Example 57: NAD Synthesis from NAM, ATP and Inosine Monophosphate

The synthesis of NAD was carried out at 37° C. in a 100 mM HEPES buffer (pH 7.0) containing 10 mM MgCl2, 0.5 mM MnCl2, 20 mM NAM, 20 mM inosine monophosphate, 10 mM ATP, and 0.05 mM NAD+ (FIG. 19). The enzymes added (1 U/mL, each) were hypoxanthine/guanine phosphoribosyltransferase (HGPRT, EC 2.4.2.8, SEQ ID Nos 36-45), nicotinamide phosphoribosyltransferase (NAMPT, EC 2.4.2.12, SEQ ID Nos 46-52), nicotinamide nucleotide adenylyltransferase (NMNAT, EC 2.7.7.1, SEQ ID Nos 88-90), xanthine dehydrogenase (XDH, EC 1.17.3.4, SEQ ID Nos. 11-15), and H2O-forming NADH oxidase (NOX, EC 1.6.3.4, SEQ ID Nos. 5-7). An aliquot of the mixed enzymes was added to the solution to initiate the reaction. NAD concentration was measured by both HPLC and enzymatic assay and its synthesis was confirmed.

Example 58: NAD Synthesis from NAM, ATP and Inosine Monophosphate

The synthesis of NAD was carried out at 37° C. in a 100 mM HEPES buffer (pH 7.0) containing 10 mM MgCl2, 0.5 mM MnCl2, 20 mM NAM, 20 mM inosine monophosphate and 10 mM ATP (FIG. 19).
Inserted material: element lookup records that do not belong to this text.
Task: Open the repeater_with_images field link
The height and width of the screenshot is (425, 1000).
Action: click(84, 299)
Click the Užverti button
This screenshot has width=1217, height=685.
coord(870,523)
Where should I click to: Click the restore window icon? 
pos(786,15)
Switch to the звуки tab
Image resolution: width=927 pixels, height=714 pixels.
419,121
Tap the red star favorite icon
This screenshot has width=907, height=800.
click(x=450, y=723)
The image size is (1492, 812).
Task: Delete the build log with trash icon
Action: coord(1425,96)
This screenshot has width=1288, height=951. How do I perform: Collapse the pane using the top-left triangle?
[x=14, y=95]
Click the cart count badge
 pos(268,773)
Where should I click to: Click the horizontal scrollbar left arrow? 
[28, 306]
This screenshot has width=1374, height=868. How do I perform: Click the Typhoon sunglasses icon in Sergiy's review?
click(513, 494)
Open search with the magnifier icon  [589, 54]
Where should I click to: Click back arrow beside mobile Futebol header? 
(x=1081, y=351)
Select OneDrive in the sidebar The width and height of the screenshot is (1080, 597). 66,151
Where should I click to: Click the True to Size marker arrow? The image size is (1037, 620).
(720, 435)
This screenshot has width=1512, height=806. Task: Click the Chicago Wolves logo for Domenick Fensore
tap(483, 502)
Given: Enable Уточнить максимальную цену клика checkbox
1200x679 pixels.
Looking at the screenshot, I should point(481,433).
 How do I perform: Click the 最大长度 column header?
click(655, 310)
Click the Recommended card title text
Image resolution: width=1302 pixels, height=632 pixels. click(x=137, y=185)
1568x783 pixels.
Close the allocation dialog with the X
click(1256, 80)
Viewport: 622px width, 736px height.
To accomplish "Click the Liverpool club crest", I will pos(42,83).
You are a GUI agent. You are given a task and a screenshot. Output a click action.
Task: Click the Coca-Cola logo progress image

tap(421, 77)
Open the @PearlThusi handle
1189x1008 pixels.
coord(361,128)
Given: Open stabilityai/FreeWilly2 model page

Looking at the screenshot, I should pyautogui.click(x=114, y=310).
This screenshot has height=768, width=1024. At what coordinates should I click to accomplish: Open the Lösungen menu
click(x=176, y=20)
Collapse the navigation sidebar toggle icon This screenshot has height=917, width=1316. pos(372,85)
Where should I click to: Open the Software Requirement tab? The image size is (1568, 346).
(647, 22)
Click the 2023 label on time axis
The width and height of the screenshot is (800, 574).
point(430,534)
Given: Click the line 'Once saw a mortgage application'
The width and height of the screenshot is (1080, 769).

The enzymes added (1 U/mL, each) were hypoxanthine/guanine phosphoribosyltransferase (HGPRT, EC 2.4.2.8, SEQ ID Nos 36-45), nicotinamide phosphoribosyltransferase (NAMPT, EC 2.4.2.12, SEQ ID Nos 46-52), nicotinamide nucleotide adenylyltransferase (NMNAT, EC 2.7.7.1, SEQ ID Nos 88-90), xanthine dehydrogenase (XDH, EC 1.17.3.4, SEQ ID Nos. 11-15), and H2O-forming NADH oxidase (NOX, EC 1.6.3.4, SEQ ID Nos. 5-7). An aliquot of the mixed enzymes was added to the solution to initiate the reaction. NAD concentration was measured by both HPLC and enzymatic assay and its synthesis was confirmed. Supplementary addition of a small amount of DPP (e.g., ˜0.01 U/mL) increased NAD yield.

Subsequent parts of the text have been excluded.